### The input
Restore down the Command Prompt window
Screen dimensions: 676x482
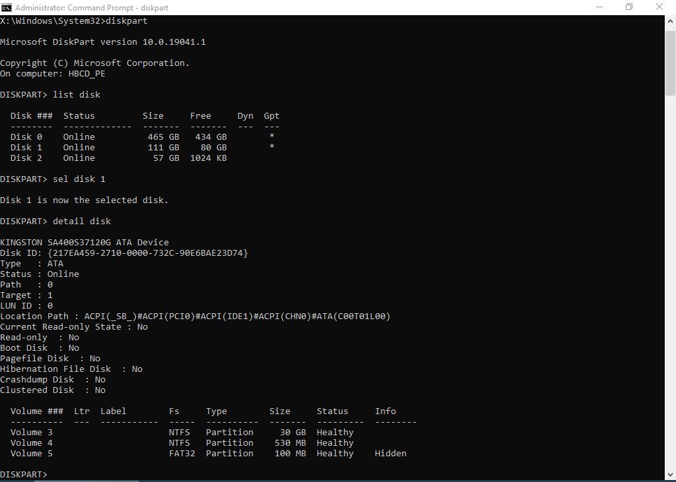(x=629, y=7)
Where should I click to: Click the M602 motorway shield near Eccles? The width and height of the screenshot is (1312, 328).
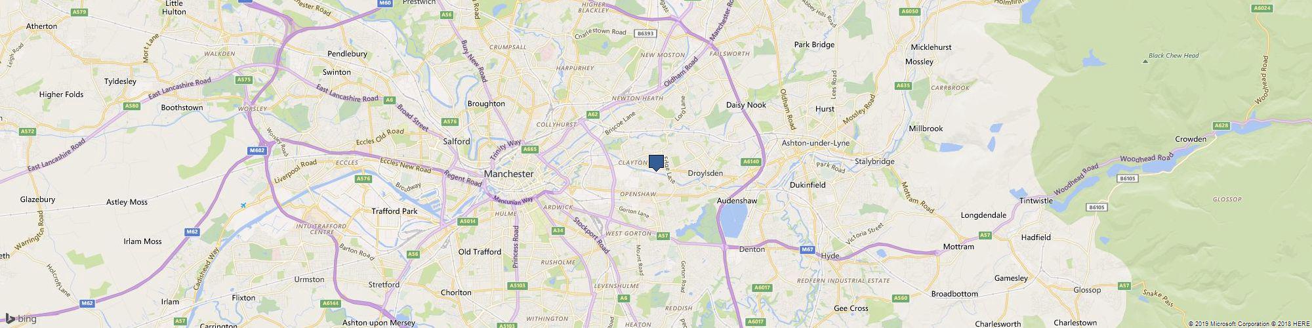coord(256,150)
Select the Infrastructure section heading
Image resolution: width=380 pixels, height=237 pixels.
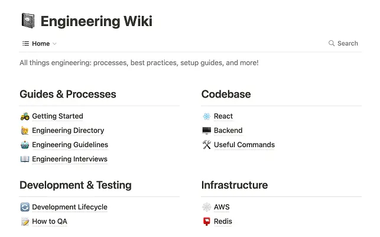tap(235, 185)
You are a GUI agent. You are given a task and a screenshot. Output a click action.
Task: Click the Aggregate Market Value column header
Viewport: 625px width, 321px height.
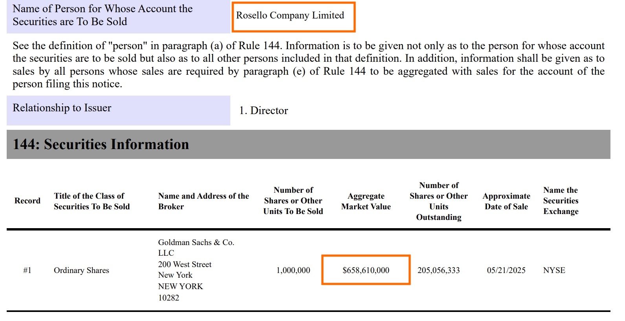click(366, 201)
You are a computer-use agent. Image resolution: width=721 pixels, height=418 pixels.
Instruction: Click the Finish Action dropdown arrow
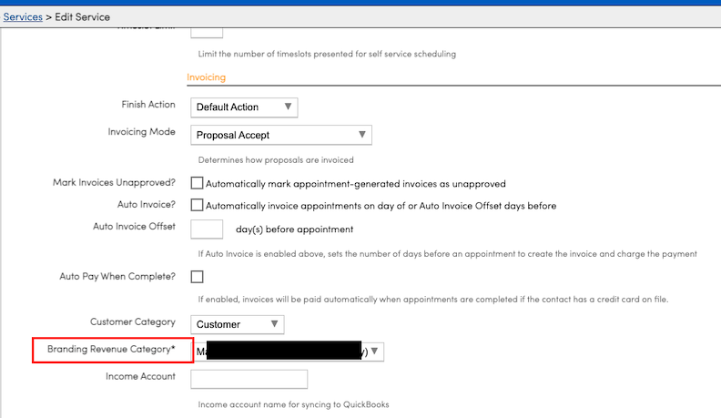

### Directions for this task
Repeat all the records above exactly, leaving out any pictures.

### Solution for this exercise
Restore down the Command Prompt window
Screen dimensions: 676x482
(x=629, y=7)
Where should I click to: Click the M602 motorway shield near Eccles? The width and height of the screenshot is (1312, 328).
coord(256,150)
Select the Infrastructure section heading
Image resolution: width=380 pixels, height=237 pixels.
tap(235, 185)
You are a GUI agent. You are given a task and a screenshot. Output a click action.
Task: Click the Aggregate Market Value column header
Viewport: 625px width, 321px height.
click(366, 201)
You are a computer-use agent. Image resolution: width=721 pixels, height=418 pixels.
Instruction: Click the Finish Action dropdown arrow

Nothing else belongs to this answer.